About this task
Repeat the records in full, exactly.

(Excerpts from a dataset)
-=-=-=-=-

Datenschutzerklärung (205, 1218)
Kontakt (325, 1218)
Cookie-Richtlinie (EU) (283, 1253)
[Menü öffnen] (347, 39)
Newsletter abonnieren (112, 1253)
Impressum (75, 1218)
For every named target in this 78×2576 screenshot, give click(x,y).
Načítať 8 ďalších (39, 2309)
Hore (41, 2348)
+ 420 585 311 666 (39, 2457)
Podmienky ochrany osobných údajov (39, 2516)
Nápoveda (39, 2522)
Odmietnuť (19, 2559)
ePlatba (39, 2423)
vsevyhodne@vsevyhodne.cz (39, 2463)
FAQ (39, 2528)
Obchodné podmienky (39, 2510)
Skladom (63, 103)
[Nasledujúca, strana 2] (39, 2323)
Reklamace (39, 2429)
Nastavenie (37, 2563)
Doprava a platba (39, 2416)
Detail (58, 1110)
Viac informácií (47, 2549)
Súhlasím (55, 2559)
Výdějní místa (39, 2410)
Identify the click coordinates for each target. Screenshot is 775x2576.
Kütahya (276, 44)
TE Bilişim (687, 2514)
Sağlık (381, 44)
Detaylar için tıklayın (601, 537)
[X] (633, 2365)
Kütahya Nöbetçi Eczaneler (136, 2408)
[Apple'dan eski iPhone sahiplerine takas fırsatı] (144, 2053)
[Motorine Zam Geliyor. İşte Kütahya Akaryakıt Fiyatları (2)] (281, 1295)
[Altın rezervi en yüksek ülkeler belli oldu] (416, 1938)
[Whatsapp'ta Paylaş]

-=-=-=-=-

Answer box
Datenschutzerklärung (205, 1218)
Kontakt (325, 1218)
Cookie-Richtlinie (EU) (283, 1253)
[Menü öffnen] (347, 39)
Newsletter abonnieren (112, 1253)
Impressum (75, 1218)
For every named target in this 78×2576 screenshot, give click(x,y).
Načítať 8 ďalších (39, 2309)
Hore (41, 2348)
+ 420 585 311 666 (39, 2457)
Podmienky ochrany osobných údajov (39, 2516)
Nápoveda (39, 2522)
Odmietnuť (19, 2559)
ePlatba (39, 2423)
vsevyhodne@vsevyhodne.cz (39, 2463)
FAQ (39, 2528)
Obchodné podmienky (39, 2510)
Skladom (63, 103)
[Nasledujúca, strana 2] (39, 2323)
Reklamace (39, 2429)
Nastavenie (37, 2563)
Doprava a platba (39, 2416)
Detail (58, 1110)
Viac informácií (47, 2549)
Súhlasím (55, 2559)
Výdějní místa (39, 2410)
Identify the click coordinates for each target. Screenshot is 775x2576.
Kütahya (276, 44)
TE Bilişim (687, 2514)
Sağlık (381, 44)
Detaylar için tıklayın (601, 537)
[X] (633, 2365)
Kütahya Nöbetçi Eczaneler (136, 2408)
[Apple'dan eski iPhone sahiplerine takas fırsatı] (144, 2053)
[Motorine Zam Geliyor. İşte Kütahya Akaryakıt Fiyatları (2)] (281, 1295)
[Altın rezervi en yüksek ülkeler belli oldu] (416, 1938)
[Whatsapp'ta Paylaş]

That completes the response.